Placebo Politics, and Big Pharma’s Quest for Approving Drugs Without Proof, By Brian Simpson

Imagine a world where the FDA and other regulatory bodies in other jurisdictions like Australia could approve drugs without requiring robust evidence that they actually work. Sounds absurd, right? But if you squint at the incentives, it's not entirely incomprehensible.

On the surface, the FDA et al. exists to protect the public from snake-oil and bad science. Approving a drug should, in principle, require a demonstration that the treatment has more than a placebo effect, that benefits outweigh risks, and that dosing is tolerable. Skip the evidence, and you're entering a world where approval is essentially a marketing stamp: "This chemical is officially allowed for human consumption. Effectiveness optional."

So why might anyone advocate for this?

1. Economic acceleration


Pharmaceutical companies operate on a brutal clock. Bringing a drug to market under today's standards often takes 10–15 years and billions of dollars. Loosening efficacy requirements would rocket drugs onto shelves. Investors love it. Entrepreneurs love it. Patients… well, they may not notice until the bill comes due.

2. Political optics


Politicians can wave freshly approved drugs around as evidence they "care about health." Efficacy? Who needs it when approval alone can be spun as progress? This is especially tempting in crises: new disease, sudden epidemic, or even chronic illnesses with no existing solutions. Approval becomes a symbol, not a science.

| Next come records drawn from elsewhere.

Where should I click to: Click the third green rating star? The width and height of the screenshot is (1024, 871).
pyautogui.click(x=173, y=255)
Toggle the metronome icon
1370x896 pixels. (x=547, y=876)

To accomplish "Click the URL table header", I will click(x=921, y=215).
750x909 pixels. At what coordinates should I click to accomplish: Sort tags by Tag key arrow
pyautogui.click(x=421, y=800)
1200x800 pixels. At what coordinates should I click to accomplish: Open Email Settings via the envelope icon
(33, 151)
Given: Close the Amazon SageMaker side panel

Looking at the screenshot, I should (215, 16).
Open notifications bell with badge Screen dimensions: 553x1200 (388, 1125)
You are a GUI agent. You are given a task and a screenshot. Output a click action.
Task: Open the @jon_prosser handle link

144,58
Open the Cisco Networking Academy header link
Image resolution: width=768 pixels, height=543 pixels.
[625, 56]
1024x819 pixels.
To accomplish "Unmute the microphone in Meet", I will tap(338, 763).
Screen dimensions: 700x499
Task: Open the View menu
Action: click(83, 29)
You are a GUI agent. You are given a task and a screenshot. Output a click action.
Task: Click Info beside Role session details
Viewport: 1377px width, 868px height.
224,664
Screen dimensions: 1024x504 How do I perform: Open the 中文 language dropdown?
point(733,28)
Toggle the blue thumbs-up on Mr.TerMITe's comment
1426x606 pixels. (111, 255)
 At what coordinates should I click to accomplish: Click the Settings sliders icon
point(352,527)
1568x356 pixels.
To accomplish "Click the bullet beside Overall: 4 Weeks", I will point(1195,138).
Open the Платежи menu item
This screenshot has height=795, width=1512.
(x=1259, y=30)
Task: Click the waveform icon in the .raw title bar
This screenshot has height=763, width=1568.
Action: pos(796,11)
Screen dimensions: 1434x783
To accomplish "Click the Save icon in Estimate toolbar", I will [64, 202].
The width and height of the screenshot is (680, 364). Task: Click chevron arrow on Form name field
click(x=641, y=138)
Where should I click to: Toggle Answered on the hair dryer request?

3. Placebo and belief economics


Some argue that even an unproven drug can "work" if people believe in it. This is the ultimate postmodern rationalisation: perception equals effect. In a world of wellness culture, celebrity endorsements, and TikTok medical advice, belief can be commodified. The FDA stamp merely legitimises the placebo as a commercial product.

4. Regulatory capture and industry lobbying


The argument is less lofty and more cynical here: if the regulators are effectively beholden to industry, removing the need for hard evidence is a win–win for corporate lobbying. Companies save time and money; regulators boast higher "approval numbers," which politically looks productive. Science takes a back seat.

5. Philosophical libertarianism


A small but vocal faction might argue: why should the FDA restrict freedom of choice? If adults want to try a chemical with a 50% chance of working (or 0%), why deny them? Evidence becomes a suggestion, not a requirement, and risk assessment moves to the individual.

The dark undercurrent is obvious. Approving drugs without evidence erodes trust, inflates healthcare costs, and risks widespread harm. The FDA's credibility is a fragile ecosystem: once "proof optional" becomes policy, the public has no reliable anchor between marketing hype and actual efficacy. People get sick, die, or waste money on useless treatments — while regulators and politicians pat themselves on the back.

From a techno-sceptical standpoint, this hypothetical exposes the tension between symbolic authority, economic incentives, and scientific rigour. The FDA is designed to gatekeep knowledge about reality — what works and what doesn't. Removing that guardrail doesn't liberate people; it commodifies ignorance, turning hope into a purchasable, FDA-approved placebo.

In other words, if the FDA ever said "we don't need evidence", the world wouldn't just get faster access to drugs. It would get a fully institutionalised illusion of competence. And the irony is, some might cheer that illusion.